Work to be completed -
Can you repeat, word for word, the lines in the rows below, beginning with the line that contains "Click the sync checkmark beside Kext-Updates" and going on through the line that contains "Action: (360, 120)", with both of those lines included?

(Rows from a pointing dataset)

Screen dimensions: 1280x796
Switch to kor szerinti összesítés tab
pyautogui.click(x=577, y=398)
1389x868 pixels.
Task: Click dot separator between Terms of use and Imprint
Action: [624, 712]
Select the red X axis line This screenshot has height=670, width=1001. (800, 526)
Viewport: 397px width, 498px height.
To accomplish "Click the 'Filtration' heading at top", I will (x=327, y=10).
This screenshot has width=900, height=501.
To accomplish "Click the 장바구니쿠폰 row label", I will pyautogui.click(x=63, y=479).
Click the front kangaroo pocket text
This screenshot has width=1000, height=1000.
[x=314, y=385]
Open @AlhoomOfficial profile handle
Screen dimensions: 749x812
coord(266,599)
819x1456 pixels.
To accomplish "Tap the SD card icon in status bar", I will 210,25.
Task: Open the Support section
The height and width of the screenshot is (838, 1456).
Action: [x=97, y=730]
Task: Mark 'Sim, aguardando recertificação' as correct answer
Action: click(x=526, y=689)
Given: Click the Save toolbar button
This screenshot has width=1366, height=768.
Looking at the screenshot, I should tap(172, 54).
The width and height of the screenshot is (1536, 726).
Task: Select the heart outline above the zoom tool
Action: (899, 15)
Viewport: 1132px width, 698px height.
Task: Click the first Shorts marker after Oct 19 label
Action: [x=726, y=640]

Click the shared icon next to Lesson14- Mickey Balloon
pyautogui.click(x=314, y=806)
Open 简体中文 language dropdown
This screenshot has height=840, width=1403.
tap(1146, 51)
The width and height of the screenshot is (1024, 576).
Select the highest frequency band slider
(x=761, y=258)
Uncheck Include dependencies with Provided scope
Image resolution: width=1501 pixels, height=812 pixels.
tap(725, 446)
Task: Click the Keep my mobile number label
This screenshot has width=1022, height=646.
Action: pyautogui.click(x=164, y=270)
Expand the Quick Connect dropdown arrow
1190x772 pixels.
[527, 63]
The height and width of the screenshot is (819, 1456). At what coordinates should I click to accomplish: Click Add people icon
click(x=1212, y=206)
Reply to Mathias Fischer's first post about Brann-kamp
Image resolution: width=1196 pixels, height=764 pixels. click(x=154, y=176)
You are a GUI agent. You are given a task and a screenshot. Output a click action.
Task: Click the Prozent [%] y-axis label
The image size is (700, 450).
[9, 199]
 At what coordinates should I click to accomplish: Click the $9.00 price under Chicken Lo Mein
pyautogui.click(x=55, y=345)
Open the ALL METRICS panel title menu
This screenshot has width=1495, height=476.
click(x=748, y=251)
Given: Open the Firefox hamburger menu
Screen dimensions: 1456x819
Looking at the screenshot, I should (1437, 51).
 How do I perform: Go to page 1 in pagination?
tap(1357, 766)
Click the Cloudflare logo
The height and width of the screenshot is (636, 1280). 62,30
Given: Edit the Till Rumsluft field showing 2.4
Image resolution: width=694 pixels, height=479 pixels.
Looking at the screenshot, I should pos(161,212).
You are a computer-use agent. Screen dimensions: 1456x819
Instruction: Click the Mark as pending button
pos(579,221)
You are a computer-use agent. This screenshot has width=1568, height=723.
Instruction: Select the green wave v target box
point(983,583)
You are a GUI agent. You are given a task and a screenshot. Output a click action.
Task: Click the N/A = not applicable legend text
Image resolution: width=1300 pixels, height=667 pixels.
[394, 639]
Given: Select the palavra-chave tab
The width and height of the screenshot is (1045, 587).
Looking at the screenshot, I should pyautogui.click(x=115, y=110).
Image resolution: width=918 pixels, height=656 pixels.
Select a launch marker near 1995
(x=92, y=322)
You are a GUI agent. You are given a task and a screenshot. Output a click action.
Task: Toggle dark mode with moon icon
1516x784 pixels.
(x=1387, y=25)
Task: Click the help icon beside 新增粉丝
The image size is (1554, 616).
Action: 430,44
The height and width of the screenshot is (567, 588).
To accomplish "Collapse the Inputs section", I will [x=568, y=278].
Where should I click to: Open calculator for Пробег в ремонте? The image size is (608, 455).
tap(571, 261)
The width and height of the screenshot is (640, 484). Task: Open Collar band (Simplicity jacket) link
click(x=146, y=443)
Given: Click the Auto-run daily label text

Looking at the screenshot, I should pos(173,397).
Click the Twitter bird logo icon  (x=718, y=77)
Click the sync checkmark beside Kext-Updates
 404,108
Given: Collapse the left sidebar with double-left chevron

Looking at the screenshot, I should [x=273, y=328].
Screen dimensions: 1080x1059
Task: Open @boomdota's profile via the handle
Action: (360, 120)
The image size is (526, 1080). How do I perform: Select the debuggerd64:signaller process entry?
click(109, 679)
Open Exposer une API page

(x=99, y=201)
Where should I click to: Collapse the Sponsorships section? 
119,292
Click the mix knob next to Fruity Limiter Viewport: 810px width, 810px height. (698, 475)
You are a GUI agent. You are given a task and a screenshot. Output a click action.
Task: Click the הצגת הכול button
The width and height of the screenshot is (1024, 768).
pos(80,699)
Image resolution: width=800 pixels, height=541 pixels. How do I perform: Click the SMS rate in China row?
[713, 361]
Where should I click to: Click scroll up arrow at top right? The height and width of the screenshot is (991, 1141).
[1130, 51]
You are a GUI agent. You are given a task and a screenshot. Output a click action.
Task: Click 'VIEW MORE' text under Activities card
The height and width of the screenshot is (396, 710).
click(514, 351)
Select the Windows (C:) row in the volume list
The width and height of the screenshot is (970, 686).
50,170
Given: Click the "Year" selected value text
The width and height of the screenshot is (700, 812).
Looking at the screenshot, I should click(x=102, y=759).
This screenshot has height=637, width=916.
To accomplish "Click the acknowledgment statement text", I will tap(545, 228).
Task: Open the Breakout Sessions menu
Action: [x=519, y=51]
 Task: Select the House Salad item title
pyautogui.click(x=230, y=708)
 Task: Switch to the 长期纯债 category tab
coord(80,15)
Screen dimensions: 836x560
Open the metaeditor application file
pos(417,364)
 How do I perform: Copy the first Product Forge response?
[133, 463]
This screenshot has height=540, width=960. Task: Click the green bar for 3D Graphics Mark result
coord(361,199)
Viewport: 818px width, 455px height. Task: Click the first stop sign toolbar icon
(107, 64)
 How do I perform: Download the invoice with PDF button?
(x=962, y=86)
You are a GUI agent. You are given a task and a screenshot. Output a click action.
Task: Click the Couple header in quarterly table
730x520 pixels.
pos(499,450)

Worked solution -
Click the sync checkmark beside Kext-Updates
 404,108
Given: Collapse the left sidebar with double-left chevron

Looking at the screenshot, I should [x=273, y=328].
Screen dimensions: 1080x1059
Task: Open @boomdota's profile via the handle
Action: (360, 120)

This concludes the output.